İlhami Balı enteresan bir isim. Pek çok yakalama kararı var çeşitli mahkemelerde ama her nedense bir türlü yakalanamıyor. O, yakalanmadığı dönemde de faaliyetlerini sürdürüyor. İlhami Balı’nın El Kaide döneminden itibaren bilindiği ve takip edildiği, dinlendiğini ve sürekli takip altında olduğunu görüyoruz. Her nedense bir türlü yakalanamıyor. Bir ara Adana’da cezaevinde kalıyor. Tahliye olduktan sonra da takip altında ve yakalanmıyor. Faaliyetlerine devam ediyor. Hatta 10 Ekim katliamından sonra firari olduğu dönemde Ankara’ya gelip MİT ile görüştüğüne, pazarlık yapıldığına dair basında da haberler çıkmıştı. Bu, bize de çok inanılmaz gelmiyor dosyalara baktığımızda.

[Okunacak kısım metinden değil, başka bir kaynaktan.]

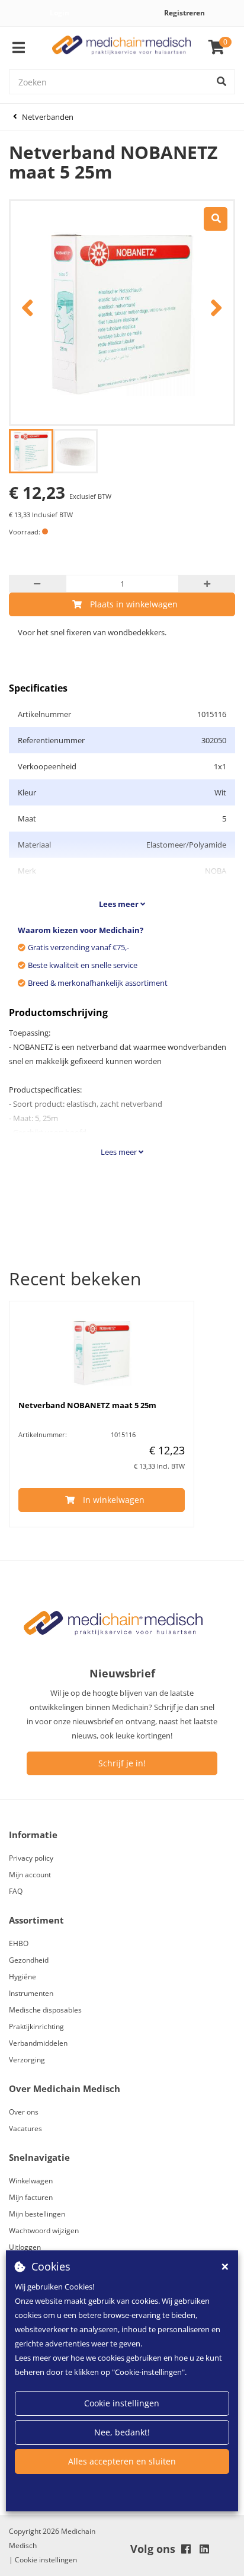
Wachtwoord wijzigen (44, 2230)
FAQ (16, 1891)
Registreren (184, 13)
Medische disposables (45, 2010)
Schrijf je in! (122, 1763)
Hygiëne (22, 1977)
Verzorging (27, 2060)
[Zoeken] (221, 82)
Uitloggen (25, 2247)
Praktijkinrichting (36, 2026)
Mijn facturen (31, 2197)
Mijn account (30, 1875)
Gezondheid (29, 1960)
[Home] (121, 48)
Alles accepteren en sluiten (122, 2461)
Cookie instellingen (121, 2403)
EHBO (18, 1943)
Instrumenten (31, 1993)
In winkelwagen (114, 1499)
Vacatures (25, 2128)
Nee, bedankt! (122, 2432)
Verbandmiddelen (38, 2043)
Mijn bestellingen (37, 2214)
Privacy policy (31, 1858)
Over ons (23, 2112)
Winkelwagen (31, 2181)
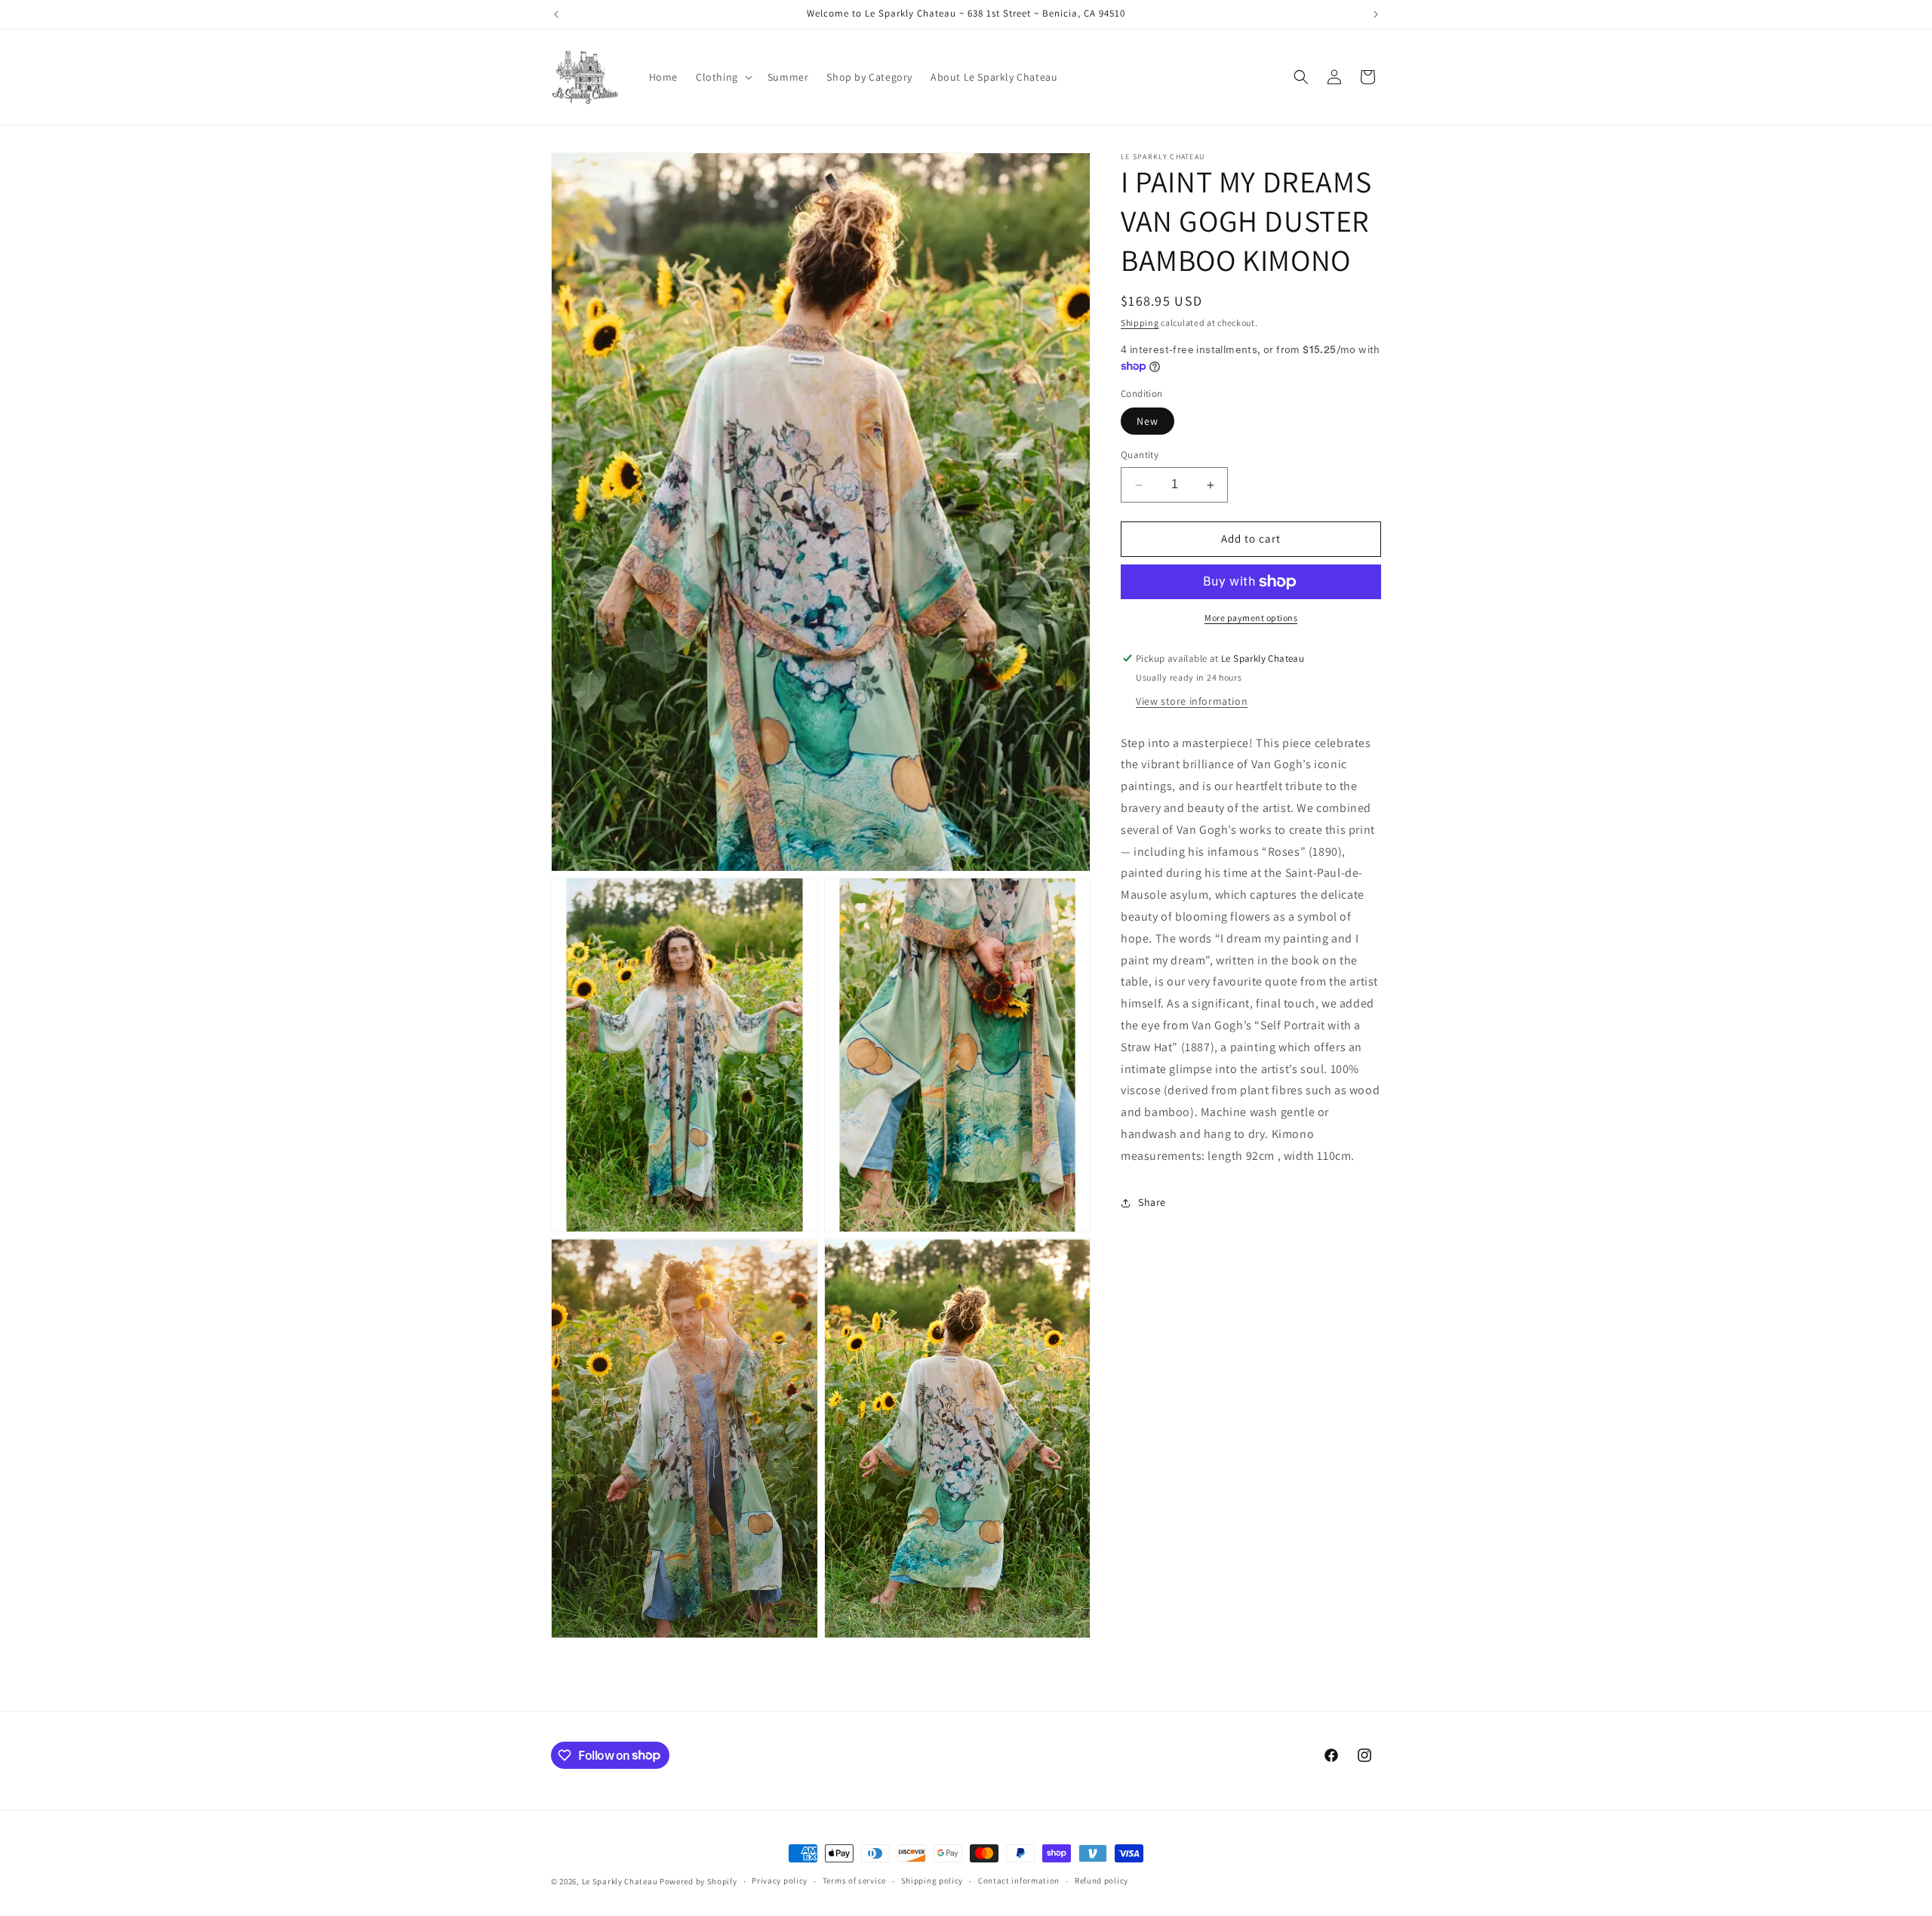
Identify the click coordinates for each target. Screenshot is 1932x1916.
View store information (1191, 701)
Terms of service (854, 1880)
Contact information (1019, 1880)
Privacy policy (780, 1880)
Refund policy (1101, 1880)
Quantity (1139, 455)
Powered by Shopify (698, 1881)
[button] (722, 77)
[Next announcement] (1375, 14)
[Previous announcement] (556, 14)
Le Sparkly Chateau (620, 1881)
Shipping (1140, 322)
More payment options (1250, 617)
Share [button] (1152, 1202)
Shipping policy (932, 1880)
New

Yunus Durmaz: Firari olduğu dönemde faaliyetlerini sürdürüyor. Antep’te sürdürüyor. Hatta Gaziantep Emniyet saldırısını organize ediyor. Çok rahat çalışıyor. Gaziantep Emniyet Müdürlüğü’ne saldırıyı organize ederken emniyet, Yunus Durmaz’ın kullandığı telefonu tespit ediyor, dinlemeye alıyor. Ama hakkında yakalama kararı olduğu halde Yunus Durmaz yakalanmıyor. 20 gün boyunca telefonu dinleniyor, yeri tespit ediliyor, fakat yakalanmıyor. Ne zaman yakalanıyor? Yunus Durmaz’ın AKP Gaziantep İl Kongresi ve 19 Mayıs törenlerine saldırı organize edeceği istihbaratı geldikten sonra yakalanıyor.
Deniz Büyükçelebi: Karısı, ‘öldü’ diye ifade verdi. ‘2016’da öldü’ diyordu. Gaziantep Emniyeti’nin yazısında da Suriye’de olduğu ve çatışmalarda öldüğü şeklinde gelmişti. Ama Suruç dosyasına en son gelen yazı enteresan; orada, 2019 yılında Suriye’de tutuklu olduğuna dair bilgi var. O da ilginç bilgi. Buna dair daha öncesinde bilgi gelmemişti. Bunun şimdi gelmesi de ilginç. Neden şimdiye kadar böyle bir bilgi sunulmadı?”